#### Task to complete
Please print the records below exactly as they are written.

#### Available records
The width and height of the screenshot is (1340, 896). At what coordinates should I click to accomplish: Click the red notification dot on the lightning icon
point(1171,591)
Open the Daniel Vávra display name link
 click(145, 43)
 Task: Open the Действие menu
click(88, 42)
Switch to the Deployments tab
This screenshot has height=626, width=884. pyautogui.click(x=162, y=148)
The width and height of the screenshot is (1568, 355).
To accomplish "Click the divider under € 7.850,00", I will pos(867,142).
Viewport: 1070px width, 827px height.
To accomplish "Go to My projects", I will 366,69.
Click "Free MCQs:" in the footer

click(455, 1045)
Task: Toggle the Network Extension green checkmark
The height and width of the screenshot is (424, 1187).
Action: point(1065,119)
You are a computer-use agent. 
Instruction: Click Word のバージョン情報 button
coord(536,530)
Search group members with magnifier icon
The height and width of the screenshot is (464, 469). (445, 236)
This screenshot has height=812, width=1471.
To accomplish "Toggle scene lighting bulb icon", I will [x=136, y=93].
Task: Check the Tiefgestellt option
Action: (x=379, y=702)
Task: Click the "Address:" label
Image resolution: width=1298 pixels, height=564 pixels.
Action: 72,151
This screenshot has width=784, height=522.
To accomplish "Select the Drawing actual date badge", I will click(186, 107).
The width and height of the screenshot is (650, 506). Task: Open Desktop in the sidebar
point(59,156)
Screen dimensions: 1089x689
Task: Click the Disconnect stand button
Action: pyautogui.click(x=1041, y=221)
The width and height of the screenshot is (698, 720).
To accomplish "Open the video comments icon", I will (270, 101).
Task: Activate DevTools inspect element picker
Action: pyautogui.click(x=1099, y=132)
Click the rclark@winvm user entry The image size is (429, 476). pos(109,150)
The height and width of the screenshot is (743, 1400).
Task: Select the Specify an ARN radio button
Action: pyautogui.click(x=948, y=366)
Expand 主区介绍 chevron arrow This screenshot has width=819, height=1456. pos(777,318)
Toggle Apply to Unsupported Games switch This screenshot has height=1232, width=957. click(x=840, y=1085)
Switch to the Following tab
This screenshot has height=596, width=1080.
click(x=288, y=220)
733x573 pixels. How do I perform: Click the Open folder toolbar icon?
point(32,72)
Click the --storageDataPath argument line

#### Problem solution
The width and height of the screenshot is (1340, 896). At what coordinates should I click to accomplish: Click the red notification dot on the lightning icon
point(1171,591)
Open the Daniel Vávra display name link
 click(145, 43)
 Task: Open the Действие menu
click(88, 42)
Switch to the Deployments tab
This screenshot has height=626, width=884. pyautogui.click(x=162, y=148)
The width and height of the screenshot is (1568, 355).
To accomplish "Click the divider under € 7.850,00", I will pos(867,142).
Viewport: 1070px width, 827px height.
To accomplish "Go to My projects", I will 366,69.
Click "Free MCQs:" in the footer

click(455, 1045)
Task: Toggle the Network Extension green checkmark
The height and width of the screenshot is (424, 1187).
Action: point(1065,119)
You are a computer-use agent. 
Instruction: Click Word のバージョン情報 button
coord(536,530)
Search group members with magnifier icon
The height and width of the screenshot is (464, 469). (445, 236)
This screenshot has height=812, width=1471.
To accomplish "Toggle scene lighting bulb icon", I will [x=136, y=93].
Task: Check the Tiefgestellt option
Action: (x=379, y=702)
Task: Click the "Address:" label
Image resolution: width=1298 pixels, height=564 pixels.
Action: 72,151
This screenshot has width=784, height=522.
To accomplish "Select the Drawing actual date badge", I will click(186, 107).
The width and height of the screenshot is (650, 506). Task: Open Desktop in the sidebar
point(59,156)
Screen dimensions: 1089x689
Task: Click the Disconnect stand button
Action: pyautogui.click(x=1041, y=221)
The width and height of the screenshot is (698, 720).
To accomplish "Open the video comments icon", I will (270, 101).
Task: Activate DevTools inspect element picker
Action: pyautogui.click(x=1099, y=132)
Click the rclark@winvm user entry The image size is (429, 476). pos(109,150)
The height and width of the screenshot is (743, 1400).
Task: Select the Specify an ARN radio button
Action: pyautogui.click(x=948, y=366)
Expand 主区介绍 chevron arrow This screenshot has width=819, height=1456. pos(777,318)
Toggle Apply to Unsupported Games switch This screenshot has height=1232, width=957. click(x=840, y=1085)
Switch to the Following tab
This screenshot has height=596, width=1080.
click(x=288, y=220)
733x573 pixels. How do I perform: Click the Open folder toolbar icon?
point(32,72)
Click the --storageDataPath argument line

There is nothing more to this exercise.